Era 1995 y, justo cuando la señal empeoraba a las afueras de la ciudad, mi madre apagó el radio en lugar de darle play a la casetera. «¿Alguna vez te conté de cuando me enfermé?». Si la frase para abrir la comunicación era «alguna vez te conté…» quería decir que jamás había dicho nada al respecto. «¿De aquella vez que me enfermé muy, muy grave?», negué con la cabeza, pero estoy segura de que no me vio y, claro, no necesitaba que se lo dijera porque ya sabía que no me lo había contado nunca. «Fue antes de que nacieras. Muy grave. El doctor me dio por muerta desde el principio, así que no me prohibió nada: ni el vino, ni los cigarros, ni el café, ni desvelarme. Nada. Muy grave que me puse», mientras más insistía en lo grave que se puso, más nerviosa me sentía yo, «peeeeero, y como puedes ver, me alivié y como si nada». La vi sonreír, me imaginé, como lo habrá hecho en el consultorio del médico que no veía esperanza en ella: con los hombros encogidos, el rostro un poco vuelto hacia su derecha, la ceja izquierda arqueada como actriz de los años cincuenta y una mueca de victoria. Casi sintiéndose mal por el absoluto fracaso de su pronóstico. Mi mamá, pavoneándose frente al hombre que vio en sus estudios una sentencia de muerte, como si él hubiera querido matarla en realidad. «El otro día leí», continuó cuando creí que era momento de escuchar a la Romo, «que hay enfermedades que vuelven. Uno piensa que se han salido del cuerpo, y no: se duermen y a veces regresan. A veces no. Me acordé de que a veces pensamos que corremos más rápido que el cuerpo, cuando llevamos el cuerpo con nosotros», seguía sonriendo, le estaba restando importancia. Mis ojos abiertos se clavaron en ella, buscando una señal de malas noticias. ¿Iba a darme malas noticias? «En fin, ¿qué tal si te preparas unas papitas con chile y limón?». Conté quince pecas en su perfil derecho, no sé por qué.
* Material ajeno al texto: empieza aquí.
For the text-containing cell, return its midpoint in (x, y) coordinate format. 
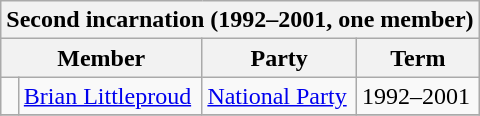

Se dio cuenta de que no había reaccionado a su orden y me lanzó una mirada. «Tú las papas, yo la música». Los violines comenzaron —más bien el sintetizador—, trayéndome de vuelta. Me quité el cinturón de seguridad, obediente a lo que mi madre pedía. Su voz ronca empezó «Desde que te vi, mi identidad perdí…» y apenas alcancé a recuperar mi puesto para acompañarla en el coro, justo al pasar una camioneta de carga. El conductor nos miró incrédulo: una cuarentona con cigarro entre los labios, junto a su hija que preparaba la botana después de escuchar que casi no nace porque un médico desahució a su madre.
Era el primer día de nuestras vacaciones de verano de 1995. No sabíamos que ese sería el último. Tampoco sospechábamos que trece años después, así como intentó adelantármelo, la enfermedad regresaría. Solo que en esa ocasión la que iba a pavonearse no sería mi madre, sino la muerte.